Text shown:
========================================================================

Nottinghamshire cricketers, though, were in no mood to be drinks waiters at Durham’s revivalist party. Supporters at Trent Bridge were themselves both bloody angry and very disappointed when their team was relegated last September, a demise caused not by a shortage of cash but by a lack of points. What was worse they went down without a semblance of a fight, 41 points shy of seventh-placed Lancashire in the final table.
It will therefore have comforted the away spectators when Nottinghamshire’s seamers followed last week’s ten-wicket demolition of Leicestershire by controlling the opening exchanges of this match, taking six wickets for 24 runs either side of lunch as the home side crumbled to 71 for 7. Then much later in the piece, Samit Patel and Michael Lumb put on 85 for the visitors’ fourth wicket and their alliance was only ended deep into the evening when Lumb, having laboured worthily over 33 runs, was leg before to one from Mark Wood which kept low. That wicket fell in a 29-ball session watched by fewer people than you would find in the average ECB committee meeting. It ended a day marked not quite so much by Durham’s resurgence as by Nottinghamshire’s grit.

========================================================================

Data provided:

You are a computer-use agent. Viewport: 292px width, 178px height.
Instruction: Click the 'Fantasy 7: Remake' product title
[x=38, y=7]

========================================================================

Do this: Reproduce the cricket match report above word for word, in full.

Reply:
Nottinghamshire cricketers, though, were in no mood to be drinks waiters at Durham’s revivalist party. Supporters at Trent Bridge were themselves both bloody angry and very disappointed when their team was relegated last September, a demise caused not by a shortage of cash but by a lack of points. What was worse they went down without a semblance of a fight, 41 points shy of seventh-placed Lancashire in the final table.
It will therefore have comforted the away spectators when Nottinghamshire’s seamers followed last week’s ten-wicket demolition of Leicestershire by controlling the opening exchanges of this match, taking six wickets for 24 runs either side of lunch as the home side crumbled to 71 for 7. Then much later in the piece, Samit Patel and Michael Lumb put on 85 for the visitors’ fourth wicket and their alliance was only ended deep into the evening when Lumb, having laboured worthily over 33 runs, was leg before to one from Mark Wood which kept low. That wicket fell in a 29-ball session watched by fewer people than you would find in the average ECB committee meeting. It ended a day marked not quite so much by Durham’s resurgence as by Nottinghamshire’s grit.